Posted by Tim Lucia <ti...@yahoo.com>.
PERFECT!  Thanks to you and Dan Baumann...

-----Original Message-----
From: Rainer Jung [mailto:rainer.jung@kippdata.de] 
Sent: Tuesday, November 14, 2006 4:59 PM
To: Tomcat Users List
Subject: Re: session replication/tomcat 5.5

Have a look at:

http://yourserver:yourport/manager/jmxproxy?qry=*:*

to find out about the available monitoring info. Once you find the beans
you are interested in, you can make the query *:* more precise.

Tim Lucia schrieb:
> Let me now ask my own question about this -- Lambda Probe is a great tool
> for inspecting your app's current state (and Tomcat's overall state.)  Is
it
> possible to get, using /probe or any other app (including tomcat's own
> manager) the current state of the connection pools in a machine-readable
> form (XML, one per line, CSV, etc.)?  One that could easily be parsed with
> perl for consumption by MRTG?  Lambda Probe's generated HTML isn't too
> easily parsed, at least for my novice perl skills.
> 
> Tim
> 
> -----Original Message-----
> From: Tim Lucia [mailto:timlucia@yahoo.com] 
> Sent: Tuesday, November 14, 2006 4:29 PM
> To: 'Tomcat Users List'
> Subject: RE: session replication/tomcat 5.5
> 
> I forgot to mention that we peak at about 6000 sessions on the average
day.
> The all-time max for 2006 is 6810 sessions.
> 
> For monitoring, we do several things.
> 
> 1) We use lambda probe
> 2) We use MRTG and some scripts to graph things that the manager will
> readily disclose, like requests, threads, sessions, etc.
> 3) We use MRTG and some built-in application statistics for
> application-specific statistics
> 
> At some point, I will probably use lamdaprobe to populate MRTG graphs of
the
> connection pools.  Right now we don't really monitor them per se
> 
> When you say "sessions per instance" keep in mind that sessions are shared
> across the cluster (or domain if so partitioned), otherwise it wouldn't be
> fault-tolerant.
> 
> There is no pro-active alert if something is bad, other then the customers
> call the support line ;-)  But we do have a large monitor in the
engineering
> department visible to most of us with the vital MRTG graphs on display.

......

__SET TASK 1__
Using the email thread, state whether each statement agrees with it (yes or no), and quote the deciding words: (a) The all-time maximum for 2006 was 6810 sessions. (b) The connection pools are currently monitored on their own. (c) A pro-active alert goes out when something is bad.
__SET TASK 2__
According to the email thread, about how many sessions does the site peak at on the average day?

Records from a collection
......

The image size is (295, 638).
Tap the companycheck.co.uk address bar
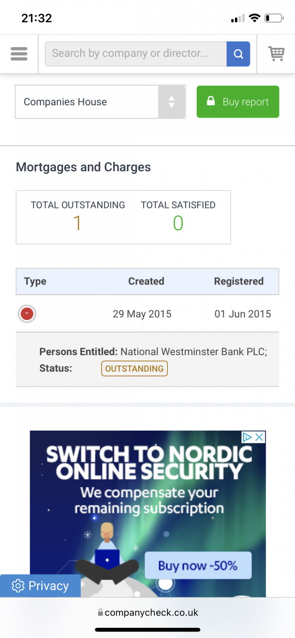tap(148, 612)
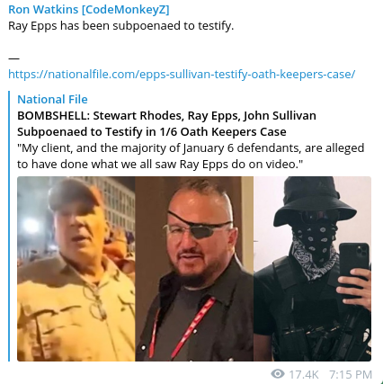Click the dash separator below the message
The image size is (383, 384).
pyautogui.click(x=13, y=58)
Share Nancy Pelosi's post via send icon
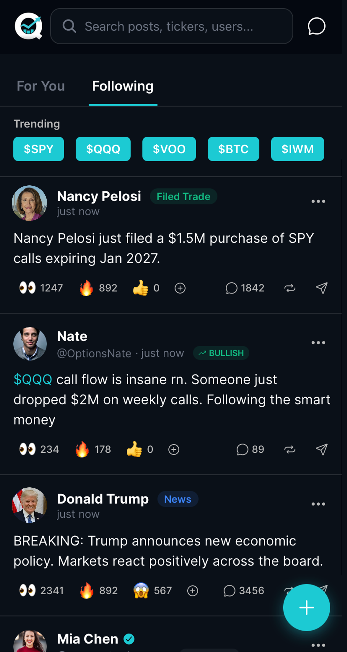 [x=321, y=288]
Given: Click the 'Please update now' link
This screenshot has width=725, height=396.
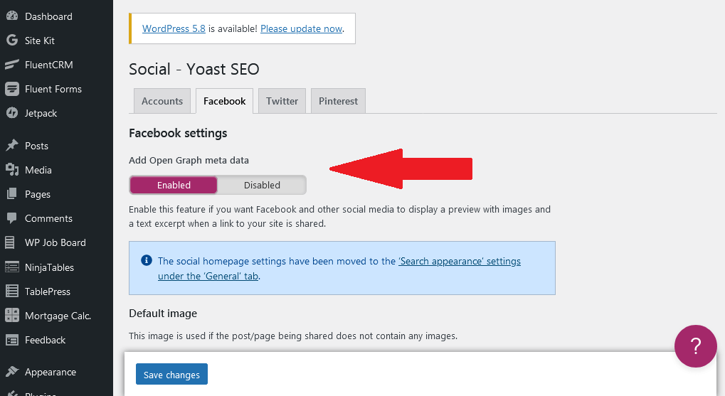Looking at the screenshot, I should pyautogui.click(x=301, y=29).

......

__FINISHED ANSWER 1__
(a) Yes: "The all-time max for 2006 is 6810 sessions."
(b) No: "Right now we don't really monitor them per se"
(c) No: "There is no pro-active alert if something is bad"

__FINISHED ANSWER 2__
About 6000 sessions.